▸ Data in this exercise
## start

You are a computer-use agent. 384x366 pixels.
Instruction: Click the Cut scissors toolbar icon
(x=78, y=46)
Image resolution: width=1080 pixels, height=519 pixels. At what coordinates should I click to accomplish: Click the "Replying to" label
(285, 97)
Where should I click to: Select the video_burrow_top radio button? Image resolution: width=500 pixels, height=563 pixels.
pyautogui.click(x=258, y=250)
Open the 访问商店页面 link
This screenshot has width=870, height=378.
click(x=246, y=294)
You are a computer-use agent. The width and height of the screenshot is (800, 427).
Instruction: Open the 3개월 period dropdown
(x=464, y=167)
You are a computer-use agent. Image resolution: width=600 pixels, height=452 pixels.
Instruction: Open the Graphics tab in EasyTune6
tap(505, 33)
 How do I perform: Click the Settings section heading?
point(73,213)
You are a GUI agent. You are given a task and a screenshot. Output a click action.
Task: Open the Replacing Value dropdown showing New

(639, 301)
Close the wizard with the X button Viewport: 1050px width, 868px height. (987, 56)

## end
## start

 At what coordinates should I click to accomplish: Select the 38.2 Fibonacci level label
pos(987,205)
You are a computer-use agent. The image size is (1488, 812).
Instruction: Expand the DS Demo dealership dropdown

## end

▸ To be done
Write out everything from the line containing "You are a GUI" down to the line containing "Close the wizard", both included, keeping each line as it appears in the records.

▸ Solution for this problem
You are a GUI agent. You are given a task and a screenshot. Output a click action.
Task: Open the Replacing Value dropdown showing New

(639, 301)
Close the wizard with the X button Viewport: 1050px width, 868px height. (987, 56)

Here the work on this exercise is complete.